TEXT TO READ:

Deep Learning for Semantic Image Segmentation: A Worked Example in TensorFlow

Sharing is caring

In this post, we will develop a practical understanding of deep learning for image segmentation by building a UNet in TensorFlow and using it to segment images.

What is Image Segmentation?

Image Segmentation is a technique in digital image processing that describes the process of partitioning an image into sections. Often the goal is to identify and extract specific shapes of interest in an image.

When extracting shapes from images, we distinguish between instance segmentation and semantic segmentation.

What is Semantic Segmentation?

Semantic segmentation attempts to find all objects of a certain category while treating them as one entity within the image. For example, a program that identifies the shapes of several dogs within an image without distinguishing between individual dogs is doing semantic segmentation.

What is Instance Segmentation?

Instance segmentation attempts to extract the shape of objects from an image while distinguishing between individual instances of multiple objects within the same category. A program that identifies several dogs within an image and treats each dog as a separate instance instead of as a part of one entity is performing instance segmentation.

DATA EXTRACT:
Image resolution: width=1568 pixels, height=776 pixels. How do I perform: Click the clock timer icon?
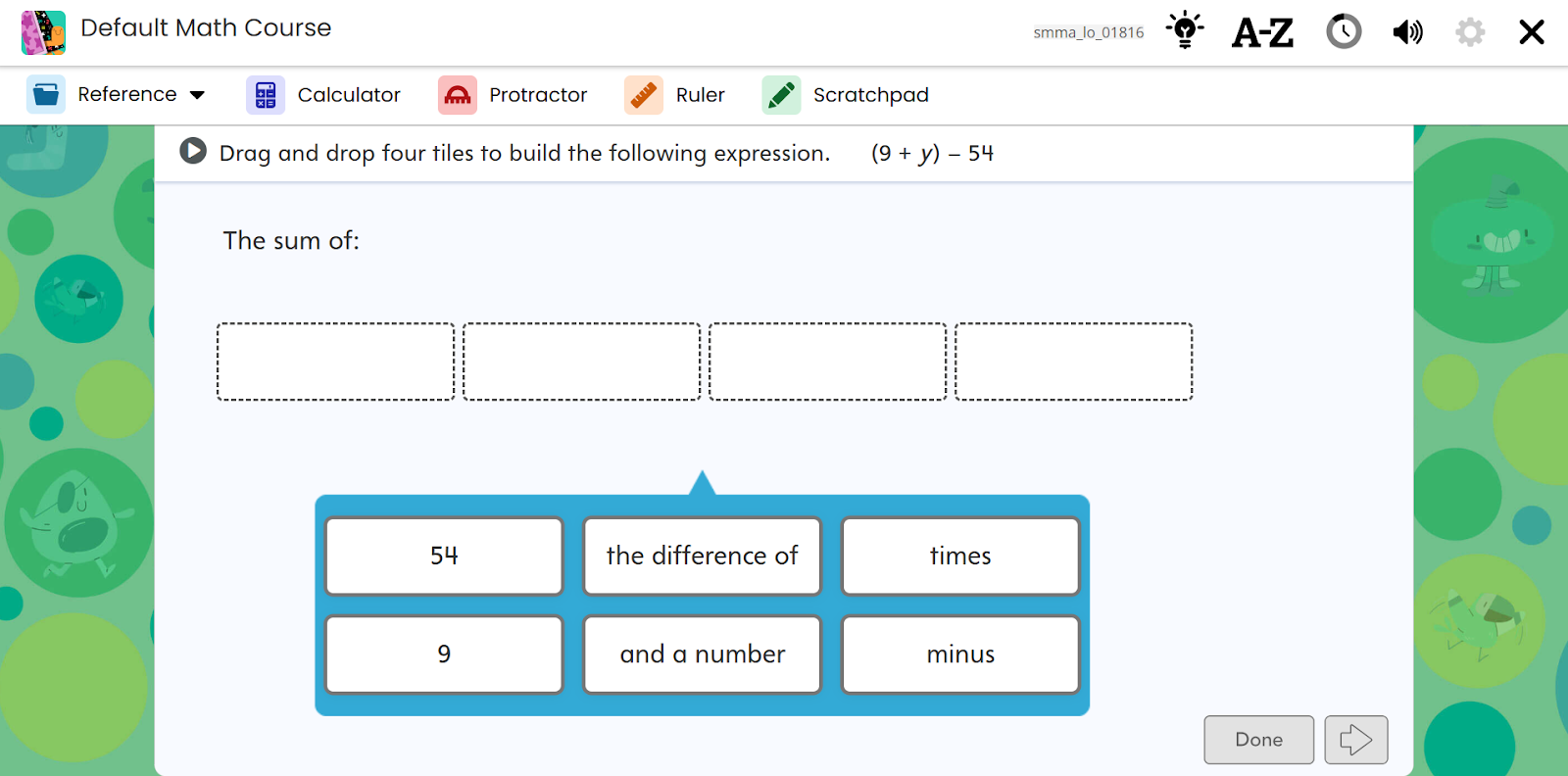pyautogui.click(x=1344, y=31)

* * *

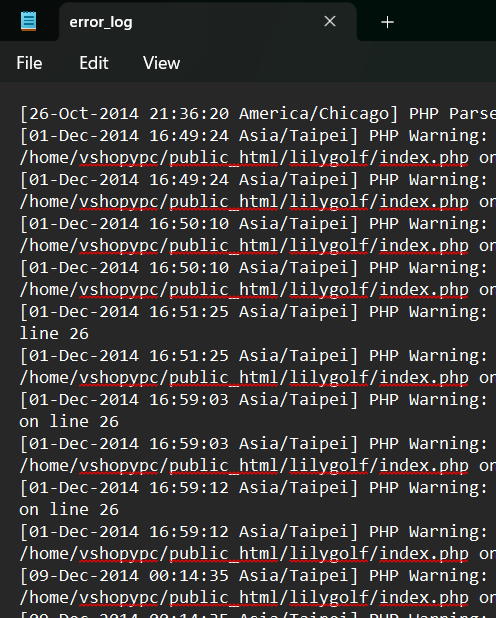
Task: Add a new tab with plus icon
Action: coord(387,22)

DIRECTIVES:
- A) In the image segmentation post, rewrite the paragraph beginning "Instance segmentation attempts to extract" as a short bulleted list that keeps its main facts.
- B) According to the image segmentation post, what is often the goal of image segmentation?
- C) Write the next part of the image segmentation post, picking up right after its final sentence.

RESPONSES TO THE TASKS:
- A)
- Instance segmentation extracts the shapes of objects from an image.
- It distinguishes between individual instances of multiple objects in the same category.
- Example: a program that finds several dogs in an image and treats each dog as a separate instance, not as part of one entity, is performing instance segmentation.

- B) The goal is often to identify and extract specific shapes of interest in an image.

- C)
semantic segmentation vs instance segmentation

Neural networks have emerged as one of the most promising techniques in image segmentation. In the following tutorial, we will train a neural network to perform semantic segmentation by distinguishing between background, object boundary, and object of interest.

What is a UNet?

The UNet is a convolutional neural network architecture developed for image segmentation. The first part of the network consists of an encoder that reduces the spatial information while extracting feature information through a series of convolutional layers and ReLU activation functions. The encoder is followed by a decoder that constructs a mask of the objects from the encoding in the original size of the input image.

UNet was created by Olaf Ronneberger, Philipp Fischer, and Thomas Brox at the University of Freiburg in Germany.

UNet architecture as presented on the homepage of one of the authors. Source:

Getting Set Up

To follow the tutorial, you’ll need to open a Jupyter Notebook and have TensorFlow installed. If you don’t already have these tools installed, I suggest creating a new virtual environment with anaconda or pip and installing the jupyter-notebook, tensorflow, numpy, matplotlib, scikit-image, os, and random packages into that environment.
The TensorFlow installation will automatically include Keras. I’ve used Keras 2.7.0 when writing this tutorial. If you use another version, you might run into errors. To be on the safe side, I suggest running “pip install keras==2.7.0” before you continue with the tutorial.

As an alternative, you can check out Google Colab. Colab is especially interesting if you don’t have a GPU available for training on your local machine. Up to a certain time limit, you can train on GPU for free on Colab.

Next, you can import these packages as follows.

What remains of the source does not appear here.